(root)/
Linux-PAM-1.5.3/
modules/
pam_sepermit/
sepermit.conf.5.xml
<refentry xmlns="http://docbook.org/ns/docbook" version="5.0" xml:id="sepermit.conf">

  <refmeta>
    <refentrytitle>sepermit.conf</refentrytitle>
    <manvolnum>5</manvolnum>
    <refmiscinfo class="source">Linux-PAM</refmiscinfo>
    <refmiscinfo class="manual">Linux-PAM Manual</refmiscinfo>
  </refmeta>

  <refnamediv>
    <refname>sepermit.conf</refname>
    <refpurpose>configuration file for the pam_sepermit module</refpurpose>
  </refnamediv>

  <refsect1 xml:id="sepermit.conf-description">
    <title>DESCRIPTION</title>
    <para>
      The lines of the configuration file have the following syntax:
    </para>
    <para>
      <replaceable>&lt;user&gt;</replaceable>[:<replaceable>&lt;option&gt;</replaceable>:<replaceable>&lt;option&gt;</replaceable>...]
    </para>
    <para>
      The <emphasis remap="B">user</emphasis> can be specified in the following manner:
    </para>
    <itemizedlist>
        <listitem>
              <para>
                a username
              </para>
        </listitem>
        <listitem>
              <para>
                a groupname, with <emphasis remap="B">@group</emphasis> syntax.
                This should not be confused with netgroups.
              </para>
        </listitem>
        <listitem>
              <para>
                a SELinux user name with <emphasis remap="B">%seuser</emphasis> syntax.
              </para>
        </listitem>
    </itemizedlist>

    <para>
      The recognized options are:
    </para>

    <variablelist>
        <varlistentry>
              <term>exclusive</term>
              <listitem>
                <para>
                  Only single login session will be allowed for the user
                  and the user's processes will be killed on logout.
                </para>
              </listitem>
        </varlistentry>
        <varlistentry>
              <term>ignore</term>
              <listitem>
                <para>
                  The module will never return PAM_SUCCESS status for the user.
                  It will return PAM_IGNORE if SELinux is in the enforcing mode,
                  and PAM_AUTH_ERR otherwise.
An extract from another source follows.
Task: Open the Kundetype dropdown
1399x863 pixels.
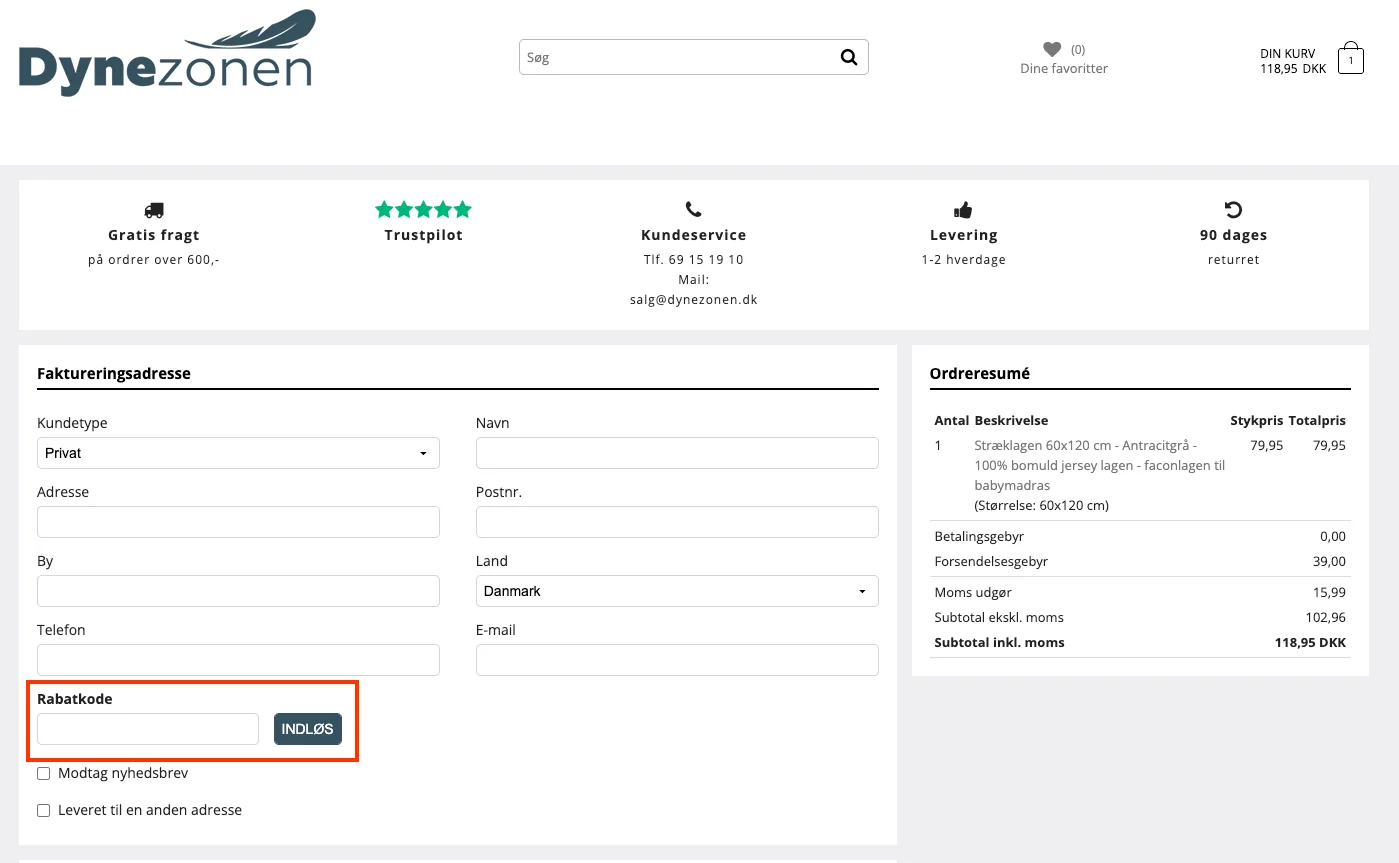Action: pos(238,453)
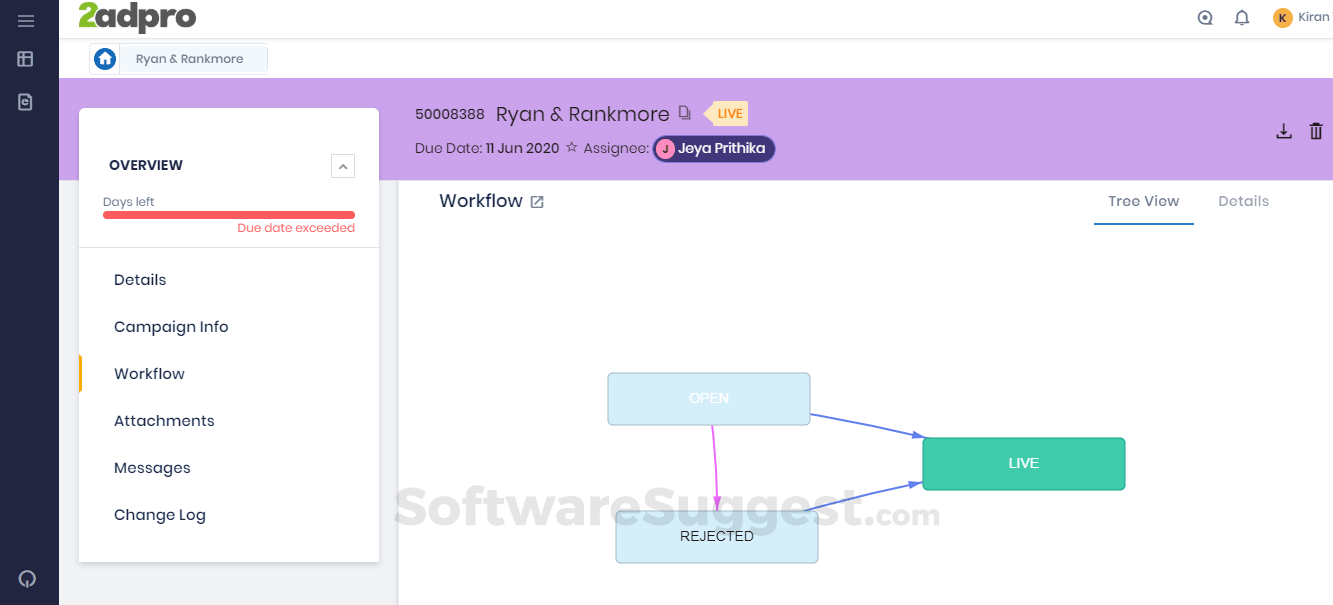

It is useful if you want to support
                  passwordless guest users and other confined users with passwords
                  simultaneously.
                </para>
              </listitem>
        </varlistentry>
    </variablelist>

    <para>
      The lines which start with # character are comments and are ignored.
    </para>
  </refsect1>

  <refsect1 xml:id="sepermit.conf-examples">
    <title>EXAMPLES</title>
    <para>
      These are some example lines which might be specified in
      <filename>/etc/security/sepermit.conf</filename>.
    </para>
    <programlisting>
%guest_u:exclusive
%staff_u:ignore
%user_u:ignore
    </programlisting>
  </refsect1>

  <refsect1 xml:id="sepermit.conf-see_also">
    <title>SEE ALSO</title>
    <para>
      <citerefentry><refentrytitle>pam_sepermit</refentrytitle><manvolnum>8</manvolnum></citerefentry>,
      <citerefentry><refentrytitle>pam.d</refentrytitle><manvolnum>5</manvolnum></citerefentry>,
      <citerefentry><refentrytitle>pam</refentrytitle><manvolnum>8</manvolnum></citerefentry>,
      <citerefentry><refentrytitle>selinux</refentrytitle><manvolnum>8</manvolnum></citerefentry>,
    </para>
  </refsect1>

  <refsect1 xml:id="sepermit.conf-author">
    <title>AUTHOR</title>
    <para>
      pam_sepermit and this manual page were written by Tomas Mraz &lt;tmraz@redhat.com&gt;
    </para>
  </refsect1>
</refentry>